# EXERCISE
Retype, word for word, every line starting at the line with "At what coordinates" and ending with the final line of the entries; skip the pictures.
*** DATA FOR THE TASK ***
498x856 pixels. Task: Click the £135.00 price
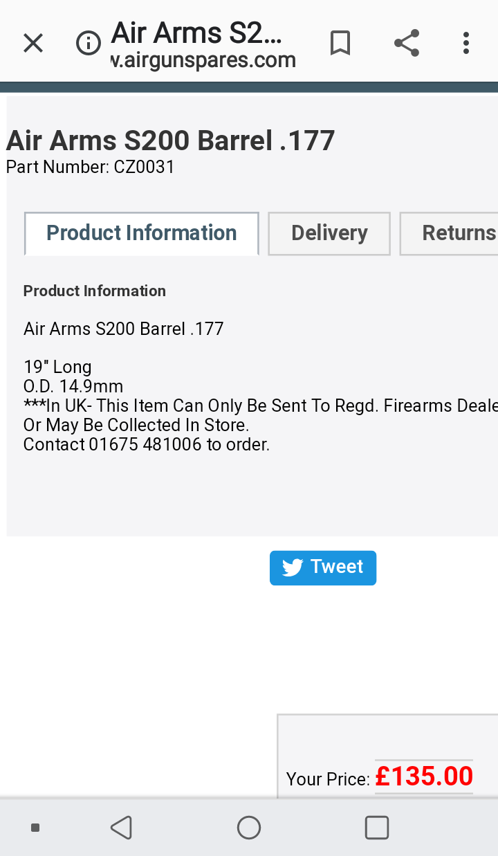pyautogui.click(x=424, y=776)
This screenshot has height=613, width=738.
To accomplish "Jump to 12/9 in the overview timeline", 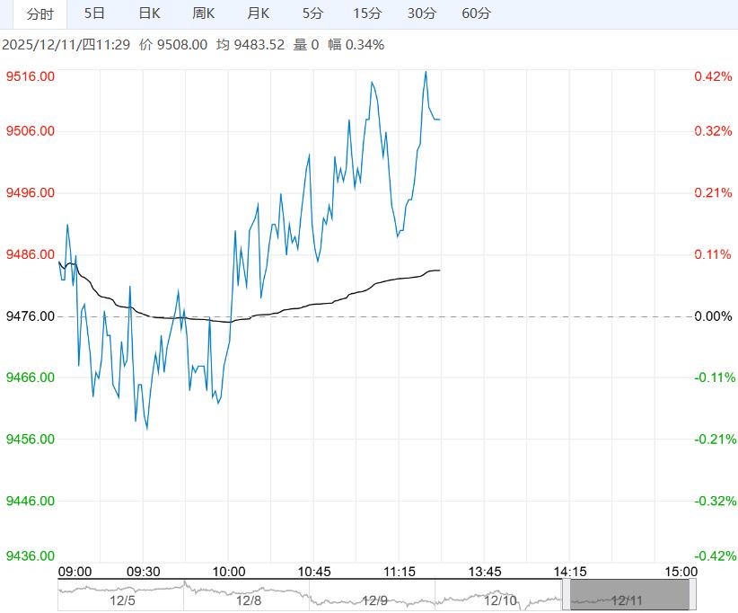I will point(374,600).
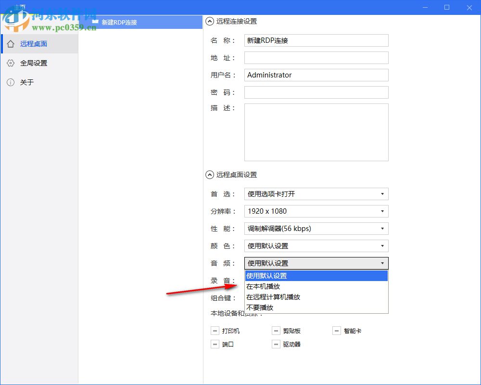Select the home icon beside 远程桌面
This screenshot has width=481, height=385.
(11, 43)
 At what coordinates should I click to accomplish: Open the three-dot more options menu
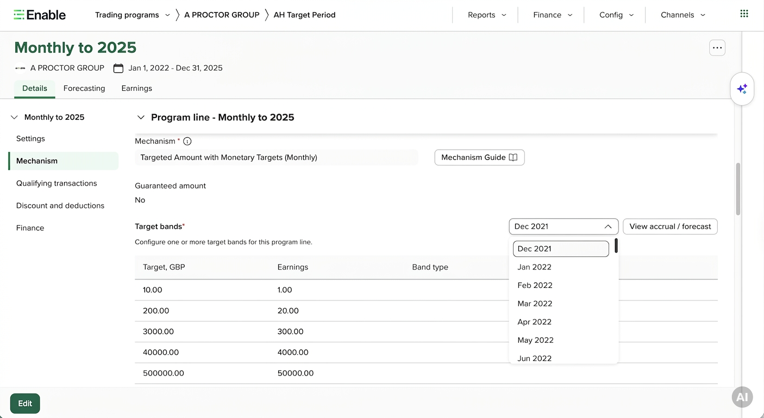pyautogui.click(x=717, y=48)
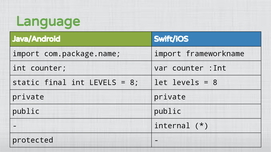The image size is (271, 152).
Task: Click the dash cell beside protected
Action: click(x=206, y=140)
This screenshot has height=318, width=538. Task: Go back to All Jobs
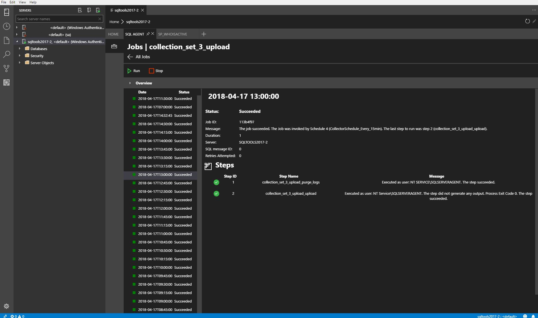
*** End of DATA FOR THE TASK ***
# ANSWER SPACE
 At what coordinates should I click to accomplish: Open the three-dot more options menu
pyautogui.click(x=717, y=48)
The image size is (271, 152).
Task: Click the dash cell beside protected
Action: click(x=206, y=140)
This screenshot has height=318, width=538. Task: Go back to All Jobs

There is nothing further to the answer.